Downtown Baldwin eyed for housing development by business partners

An artist's rendering of the 58-unit, mixed-use apartment complex in downtown Baldwin that two business partners hope to build. Credit: HE2PD Inc./Nick Tangredi
Business partners behind a Long Island bagel chain are planning to turn their old cafe and commissary kitchen in Baldwin into a 58-unit, $20.8 million apartment development, with the help of tax incentives.
Randy Narod and Joseph Anzalone, who started Long Island Bagel Cafe more than two decades ago, said they want to build the mixed-use, market-rate apartment complex on the site of their building at 2162 Grand Ave. and three others they own on the street.
If completed, the development would hold 49 one-bedroom apartments and nine two-bedroom units, Narod said.
The duo applied for tax incentives from the Town of Hempstead Industrial Development Agency in January last year, and the IDA held a public hearing on the project Tuesday, though it has not yet given its final approval, the IDA's chief executive, Fred Parola, said.
The proposed project comes amid Baldwin’s ongoing downtown revitalization, a plan to add housing, retail and pedestrian-friendly street upgrades, with the help of a $10 million state grant, Newsday reported.
"It's exciting for us," said Narod, 50, who grew up in Oceanside.
"It's our backyard," he said of the downtown area. "So we're just happy to be part of it and build a beautiful building."
A handful of Baldwin housing developments have received public subsidies through the $10 million state grant, including the Baldwin Commons, a four-story building that offered 33 apartments for below-market rents through a housing lottery last year, Newsday previously reported.
In 2019, then-Gov.

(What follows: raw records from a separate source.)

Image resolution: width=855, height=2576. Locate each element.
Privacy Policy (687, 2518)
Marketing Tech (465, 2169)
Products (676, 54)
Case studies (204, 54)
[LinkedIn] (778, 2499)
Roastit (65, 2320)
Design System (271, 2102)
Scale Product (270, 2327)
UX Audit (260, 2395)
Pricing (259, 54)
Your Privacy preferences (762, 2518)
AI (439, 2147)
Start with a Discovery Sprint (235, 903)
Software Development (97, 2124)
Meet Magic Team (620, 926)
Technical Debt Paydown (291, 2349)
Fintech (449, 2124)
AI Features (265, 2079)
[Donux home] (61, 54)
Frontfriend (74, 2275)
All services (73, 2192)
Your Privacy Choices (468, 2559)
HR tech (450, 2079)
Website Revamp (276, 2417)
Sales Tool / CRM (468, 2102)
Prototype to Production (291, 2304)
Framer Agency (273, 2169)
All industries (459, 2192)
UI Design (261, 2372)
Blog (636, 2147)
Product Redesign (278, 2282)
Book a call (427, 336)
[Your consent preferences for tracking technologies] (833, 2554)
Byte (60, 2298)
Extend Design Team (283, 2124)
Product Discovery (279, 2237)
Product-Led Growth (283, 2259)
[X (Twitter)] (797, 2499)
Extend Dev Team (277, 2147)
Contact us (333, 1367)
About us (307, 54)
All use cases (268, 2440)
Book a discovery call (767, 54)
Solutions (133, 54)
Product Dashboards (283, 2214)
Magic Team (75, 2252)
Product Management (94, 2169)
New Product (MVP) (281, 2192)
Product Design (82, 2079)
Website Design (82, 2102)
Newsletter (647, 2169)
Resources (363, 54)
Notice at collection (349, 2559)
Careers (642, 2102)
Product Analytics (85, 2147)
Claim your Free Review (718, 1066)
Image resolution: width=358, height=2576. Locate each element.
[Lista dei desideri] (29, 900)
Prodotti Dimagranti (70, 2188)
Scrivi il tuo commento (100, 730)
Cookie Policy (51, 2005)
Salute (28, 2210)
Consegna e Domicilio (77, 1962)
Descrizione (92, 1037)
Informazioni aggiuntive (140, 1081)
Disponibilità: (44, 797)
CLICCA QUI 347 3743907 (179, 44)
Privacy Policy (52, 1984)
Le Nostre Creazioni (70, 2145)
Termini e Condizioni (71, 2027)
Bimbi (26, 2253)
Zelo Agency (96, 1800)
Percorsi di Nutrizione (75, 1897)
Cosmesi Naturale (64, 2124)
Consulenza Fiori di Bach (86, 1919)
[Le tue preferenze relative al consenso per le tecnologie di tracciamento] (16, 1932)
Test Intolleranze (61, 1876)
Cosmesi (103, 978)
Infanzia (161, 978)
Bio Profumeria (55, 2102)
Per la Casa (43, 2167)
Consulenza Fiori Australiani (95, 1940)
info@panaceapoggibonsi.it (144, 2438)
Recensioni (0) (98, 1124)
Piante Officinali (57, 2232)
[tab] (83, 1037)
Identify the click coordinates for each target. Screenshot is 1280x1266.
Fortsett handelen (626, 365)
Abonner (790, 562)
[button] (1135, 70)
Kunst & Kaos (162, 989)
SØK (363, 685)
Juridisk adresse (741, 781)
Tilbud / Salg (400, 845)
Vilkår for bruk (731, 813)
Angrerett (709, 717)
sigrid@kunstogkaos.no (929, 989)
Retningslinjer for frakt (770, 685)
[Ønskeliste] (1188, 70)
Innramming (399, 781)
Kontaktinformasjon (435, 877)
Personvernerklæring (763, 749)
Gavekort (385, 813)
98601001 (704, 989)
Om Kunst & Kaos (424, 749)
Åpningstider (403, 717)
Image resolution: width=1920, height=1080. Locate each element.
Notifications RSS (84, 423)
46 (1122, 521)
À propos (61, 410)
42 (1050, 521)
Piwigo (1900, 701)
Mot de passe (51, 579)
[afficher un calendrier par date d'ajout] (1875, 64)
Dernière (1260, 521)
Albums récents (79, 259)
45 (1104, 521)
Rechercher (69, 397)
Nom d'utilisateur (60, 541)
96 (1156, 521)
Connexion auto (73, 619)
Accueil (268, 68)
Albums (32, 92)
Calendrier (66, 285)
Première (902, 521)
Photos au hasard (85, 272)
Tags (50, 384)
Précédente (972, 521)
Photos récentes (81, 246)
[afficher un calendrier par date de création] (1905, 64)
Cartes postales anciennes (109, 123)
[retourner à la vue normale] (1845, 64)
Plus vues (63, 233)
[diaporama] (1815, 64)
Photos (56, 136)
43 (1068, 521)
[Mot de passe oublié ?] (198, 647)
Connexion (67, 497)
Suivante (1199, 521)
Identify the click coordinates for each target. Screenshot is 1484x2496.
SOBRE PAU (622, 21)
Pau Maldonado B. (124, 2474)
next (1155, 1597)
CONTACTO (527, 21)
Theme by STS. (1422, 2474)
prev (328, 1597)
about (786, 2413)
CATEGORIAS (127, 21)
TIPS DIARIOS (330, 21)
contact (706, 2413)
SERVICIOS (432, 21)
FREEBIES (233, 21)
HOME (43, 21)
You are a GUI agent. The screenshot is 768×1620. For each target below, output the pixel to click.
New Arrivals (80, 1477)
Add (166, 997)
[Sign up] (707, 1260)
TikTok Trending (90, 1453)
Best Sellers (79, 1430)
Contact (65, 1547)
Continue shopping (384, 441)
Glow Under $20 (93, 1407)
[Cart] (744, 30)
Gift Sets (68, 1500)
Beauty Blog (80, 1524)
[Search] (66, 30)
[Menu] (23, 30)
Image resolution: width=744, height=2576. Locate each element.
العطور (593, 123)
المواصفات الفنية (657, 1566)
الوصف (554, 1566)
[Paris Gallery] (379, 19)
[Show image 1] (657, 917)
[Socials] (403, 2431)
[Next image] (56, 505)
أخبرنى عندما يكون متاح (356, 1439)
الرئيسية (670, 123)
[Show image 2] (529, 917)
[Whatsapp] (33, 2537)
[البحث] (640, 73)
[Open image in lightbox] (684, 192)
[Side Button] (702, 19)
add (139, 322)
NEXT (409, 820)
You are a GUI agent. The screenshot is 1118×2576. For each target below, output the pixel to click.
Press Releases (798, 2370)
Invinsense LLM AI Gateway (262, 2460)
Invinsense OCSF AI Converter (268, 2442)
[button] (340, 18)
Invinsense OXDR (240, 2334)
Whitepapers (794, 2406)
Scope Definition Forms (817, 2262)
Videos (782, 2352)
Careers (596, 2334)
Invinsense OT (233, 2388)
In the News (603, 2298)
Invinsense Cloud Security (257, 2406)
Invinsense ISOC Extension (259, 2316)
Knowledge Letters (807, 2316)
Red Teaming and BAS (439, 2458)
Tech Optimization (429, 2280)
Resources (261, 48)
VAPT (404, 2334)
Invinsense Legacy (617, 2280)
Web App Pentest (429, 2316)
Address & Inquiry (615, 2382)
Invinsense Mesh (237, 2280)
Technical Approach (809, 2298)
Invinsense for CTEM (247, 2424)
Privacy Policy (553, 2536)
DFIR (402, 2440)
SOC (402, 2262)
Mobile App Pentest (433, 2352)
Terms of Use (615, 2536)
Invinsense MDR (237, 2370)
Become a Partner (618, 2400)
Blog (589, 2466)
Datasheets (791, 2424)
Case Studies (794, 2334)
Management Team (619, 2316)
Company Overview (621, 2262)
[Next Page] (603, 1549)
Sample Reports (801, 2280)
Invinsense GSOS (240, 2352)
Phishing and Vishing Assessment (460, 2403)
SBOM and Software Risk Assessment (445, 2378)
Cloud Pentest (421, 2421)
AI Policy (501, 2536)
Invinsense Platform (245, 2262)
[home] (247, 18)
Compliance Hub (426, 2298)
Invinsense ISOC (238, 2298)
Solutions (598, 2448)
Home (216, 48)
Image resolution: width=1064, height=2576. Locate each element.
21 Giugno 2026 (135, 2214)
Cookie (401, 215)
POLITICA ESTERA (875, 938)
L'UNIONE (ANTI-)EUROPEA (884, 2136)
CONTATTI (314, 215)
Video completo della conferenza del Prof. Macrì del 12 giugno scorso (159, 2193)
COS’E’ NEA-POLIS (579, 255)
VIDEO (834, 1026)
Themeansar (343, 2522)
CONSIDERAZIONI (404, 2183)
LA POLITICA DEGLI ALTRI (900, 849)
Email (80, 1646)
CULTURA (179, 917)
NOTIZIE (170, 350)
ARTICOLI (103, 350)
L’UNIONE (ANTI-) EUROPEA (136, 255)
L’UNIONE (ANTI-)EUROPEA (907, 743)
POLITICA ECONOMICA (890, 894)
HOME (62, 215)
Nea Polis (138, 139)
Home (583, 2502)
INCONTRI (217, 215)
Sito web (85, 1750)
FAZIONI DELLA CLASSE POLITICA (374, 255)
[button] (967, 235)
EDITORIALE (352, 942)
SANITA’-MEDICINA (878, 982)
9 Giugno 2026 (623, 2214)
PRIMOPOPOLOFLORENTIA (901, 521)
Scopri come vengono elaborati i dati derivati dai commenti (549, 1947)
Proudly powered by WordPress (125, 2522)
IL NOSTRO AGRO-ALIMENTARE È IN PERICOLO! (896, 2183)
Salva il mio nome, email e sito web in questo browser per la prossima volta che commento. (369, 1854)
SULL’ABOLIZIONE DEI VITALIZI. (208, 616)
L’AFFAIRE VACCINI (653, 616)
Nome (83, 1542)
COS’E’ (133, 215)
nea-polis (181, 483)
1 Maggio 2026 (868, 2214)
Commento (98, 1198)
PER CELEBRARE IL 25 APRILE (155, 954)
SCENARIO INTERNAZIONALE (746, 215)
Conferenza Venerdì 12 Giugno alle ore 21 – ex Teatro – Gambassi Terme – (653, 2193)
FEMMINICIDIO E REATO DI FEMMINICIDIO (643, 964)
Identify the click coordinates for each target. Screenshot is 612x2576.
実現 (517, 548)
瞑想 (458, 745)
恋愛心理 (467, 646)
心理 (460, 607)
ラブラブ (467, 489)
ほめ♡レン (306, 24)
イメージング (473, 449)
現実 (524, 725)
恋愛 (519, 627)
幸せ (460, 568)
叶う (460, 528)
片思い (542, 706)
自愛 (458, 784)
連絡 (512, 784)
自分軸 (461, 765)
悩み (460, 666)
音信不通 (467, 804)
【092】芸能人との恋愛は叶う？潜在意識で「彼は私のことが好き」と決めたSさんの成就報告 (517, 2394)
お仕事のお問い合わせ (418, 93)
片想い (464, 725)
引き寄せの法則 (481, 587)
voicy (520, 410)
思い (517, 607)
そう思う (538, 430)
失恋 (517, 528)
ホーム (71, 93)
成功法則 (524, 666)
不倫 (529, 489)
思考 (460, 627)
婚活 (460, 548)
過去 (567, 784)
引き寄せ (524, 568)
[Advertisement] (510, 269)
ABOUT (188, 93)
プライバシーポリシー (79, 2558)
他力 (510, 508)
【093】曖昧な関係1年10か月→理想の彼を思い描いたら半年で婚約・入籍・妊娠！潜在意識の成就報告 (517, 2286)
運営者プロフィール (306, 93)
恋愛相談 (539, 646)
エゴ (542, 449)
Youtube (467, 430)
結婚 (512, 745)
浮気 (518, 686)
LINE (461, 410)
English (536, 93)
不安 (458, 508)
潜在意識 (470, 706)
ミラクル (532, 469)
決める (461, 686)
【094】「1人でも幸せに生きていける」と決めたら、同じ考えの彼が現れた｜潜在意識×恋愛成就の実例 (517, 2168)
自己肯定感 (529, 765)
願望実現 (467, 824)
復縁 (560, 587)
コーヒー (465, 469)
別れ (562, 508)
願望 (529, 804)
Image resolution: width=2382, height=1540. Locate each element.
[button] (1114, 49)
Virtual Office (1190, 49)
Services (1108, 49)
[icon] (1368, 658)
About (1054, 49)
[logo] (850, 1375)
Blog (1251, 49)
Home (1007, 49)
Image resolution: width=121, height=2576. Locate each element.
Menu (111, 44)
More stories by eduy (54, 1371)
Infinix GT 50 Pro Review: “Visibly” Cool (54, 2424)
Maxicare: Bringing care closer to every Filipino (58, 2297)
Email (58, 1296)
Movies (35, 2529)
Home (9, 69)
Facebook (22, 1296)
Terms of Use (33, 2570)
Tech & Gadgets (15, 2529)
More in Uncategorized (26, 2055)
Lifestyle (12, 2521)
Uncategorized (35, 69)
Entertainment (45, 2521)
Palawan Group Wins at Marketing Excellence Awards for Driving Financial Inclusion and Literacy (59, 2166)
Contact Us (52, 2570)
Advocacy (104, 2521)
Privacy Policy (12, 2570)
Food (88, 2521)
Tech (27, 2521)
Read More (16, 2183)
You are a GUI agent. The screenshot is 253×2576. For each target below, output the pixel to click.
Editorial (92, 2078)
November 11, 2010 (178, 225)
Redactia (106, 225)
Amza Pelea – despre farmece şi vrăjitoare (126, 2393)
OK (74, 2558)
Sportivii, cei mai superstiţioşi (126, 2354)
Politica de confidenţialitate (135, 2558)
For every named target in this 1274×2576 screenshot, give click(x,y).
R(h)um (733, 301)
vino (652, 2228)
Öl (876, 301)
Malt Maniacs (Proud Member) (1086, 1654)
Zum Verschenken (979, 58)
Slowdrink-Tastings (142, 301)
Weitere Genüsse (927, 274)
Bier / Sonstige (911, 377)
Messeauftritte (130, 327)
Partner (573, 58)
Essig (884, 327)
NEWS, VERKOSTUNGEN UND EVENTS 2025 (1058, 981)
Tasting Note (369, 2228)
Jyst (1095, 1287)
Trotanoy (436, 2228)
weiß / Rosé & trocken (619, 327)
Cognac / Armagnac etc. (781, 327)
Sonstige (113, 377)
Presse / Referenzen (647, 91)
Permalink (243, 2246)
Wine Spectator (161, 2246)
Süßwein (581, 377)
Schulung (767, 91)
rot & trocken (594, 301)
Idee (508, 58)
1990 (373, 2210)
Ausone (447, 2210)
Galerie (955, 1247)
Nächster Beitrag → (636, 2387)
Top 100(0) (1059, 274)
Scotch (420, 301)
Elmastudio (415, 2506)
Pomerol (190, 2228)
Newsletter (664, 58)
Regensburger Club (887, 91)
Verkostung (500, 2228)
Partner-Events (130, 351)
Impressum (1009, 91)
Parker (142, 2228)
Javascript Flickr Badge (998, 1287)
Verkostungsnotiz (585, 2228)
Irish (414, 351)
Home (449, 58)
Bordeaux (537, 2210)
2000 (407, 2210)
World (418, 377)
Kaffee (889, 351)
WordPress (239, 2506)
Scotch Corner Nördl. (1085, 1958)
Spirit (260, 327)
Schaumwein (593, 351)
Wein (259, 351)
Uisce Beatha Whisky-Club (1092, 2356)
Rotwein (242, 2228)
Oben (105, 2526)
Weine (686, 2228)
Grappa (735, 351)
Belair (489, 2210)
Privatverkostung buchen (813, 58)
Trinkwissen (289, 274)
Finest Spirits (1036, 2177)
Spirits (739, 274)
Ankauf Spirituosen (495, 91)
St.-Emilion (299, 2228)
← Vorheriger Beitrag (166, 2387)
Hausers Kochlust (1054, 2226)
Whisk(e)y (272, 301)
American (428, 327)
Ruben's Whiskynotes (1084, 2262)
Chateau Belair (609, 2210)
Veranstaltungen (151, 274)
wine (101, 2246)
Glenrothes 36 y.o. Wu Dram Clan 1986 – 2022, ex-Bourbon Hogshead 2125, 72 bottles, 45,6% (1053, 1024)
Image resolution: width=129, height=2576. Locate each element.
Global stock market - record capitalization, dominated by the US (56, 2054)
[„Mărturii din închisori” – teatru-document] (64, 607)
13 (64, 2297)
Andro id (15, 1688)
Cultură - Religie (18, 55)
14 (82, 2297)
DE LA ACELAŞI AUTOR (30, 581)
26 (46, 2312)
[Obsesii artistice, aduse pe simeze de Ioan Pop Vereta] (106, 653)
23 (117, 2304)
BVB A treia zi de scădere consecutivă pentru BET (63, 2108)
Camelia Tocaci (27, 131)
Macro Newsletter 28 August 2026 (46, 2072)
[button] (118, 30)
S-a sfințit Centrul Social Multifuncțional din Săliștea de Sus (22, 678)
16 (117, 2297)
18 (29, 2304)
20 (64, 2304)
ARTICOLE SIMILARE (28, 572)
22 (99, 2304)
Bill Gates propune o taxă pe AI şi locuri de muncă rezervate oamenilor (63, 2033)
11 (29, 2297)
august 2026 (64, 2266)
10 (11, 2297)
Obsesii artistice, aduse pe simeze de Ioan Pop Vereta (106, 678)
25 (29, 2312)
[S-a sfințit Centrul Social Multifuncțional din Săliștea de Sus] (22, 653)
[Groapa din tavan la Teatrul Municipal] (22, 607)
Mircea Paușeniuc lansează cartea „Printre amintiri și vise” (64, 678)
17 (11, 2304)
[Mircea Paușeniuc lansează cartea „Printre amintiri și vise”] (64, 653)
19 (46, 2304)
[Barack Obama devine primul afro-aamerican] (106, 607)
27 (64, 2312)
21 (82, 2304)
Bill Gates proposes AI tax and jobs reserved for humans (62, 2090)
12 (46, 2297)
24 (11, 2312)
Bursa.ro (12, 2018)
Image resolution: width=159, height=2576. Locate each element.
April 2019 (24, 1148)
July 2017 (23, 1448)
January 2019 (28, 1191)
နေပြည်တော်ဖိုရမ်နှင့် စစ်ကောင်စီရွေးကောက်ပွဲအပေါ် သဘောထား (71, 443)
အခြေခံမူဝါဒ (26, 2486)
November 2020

Andrew M. Cuomo announced the grant for Baldwin — among 100 applicants statewide, and one of 10 regional winners, of a total of $100 million in state funding.
Narod and Anzalone said they plan to demolish their existing buildings on the downtown Baldwin site: the Long Island Bagel Cafe commissary and three smaller properties, including The Smoking Club and Lounge, a cigar lounge at 2150 Grand Ave., once home to scuba spot Danny’s Dive Shop.
A phone message to the cigar lounge seeking comment on the project was not returned.
Narod expects the project to create about 75 construction jobs and to hire one or two full-time employees at the building after it’s completed.
"I’m excited for the Baldwin community," said Anzalone, 54. " It's a great way to bring in residents."
Narod and Anzalone said they are actively looking for a developer to partner with them on the project, as they’ve never built a multifamily property before. Their building permit application is still under review, according to the Town of Hempstead.
The duo hope to secure tax breaks from the Hempstead IDA for the market-rate building. They applied for a sales tax exemption of about $844,804, a mortgage recording tax exemption of roughly $109,487 and 20 years of tax relief, according to the IDA application.
John Kaehny, the executive director of the government watchdog group Reinvent Albany, said the practice of IDAs awarding subsidies like the one Narod and Anzalone hope to receive is unconstitutional. It's also "extremely unfair," Kaehny added, to give tax breaks to market-rate housing developments, where a landlord can charge any rent they want.
"When one property owner does not pay their fair share of property taxes, it means that others pay more," he said. "What you're doing by giving tax breaks is engaging in crony capitalism where the government is picking favorites."
Those tax breaks are needed by developers to get projects off the ground, even projects without affordable apartments, said Kyle Strober, executive director of the Association for a Better Long Island.
“Long Island needs all types of housing,” Strober said. “There is a huge demand for market-rate housing, and all housing that gets built increases the supply and reduces the demand.”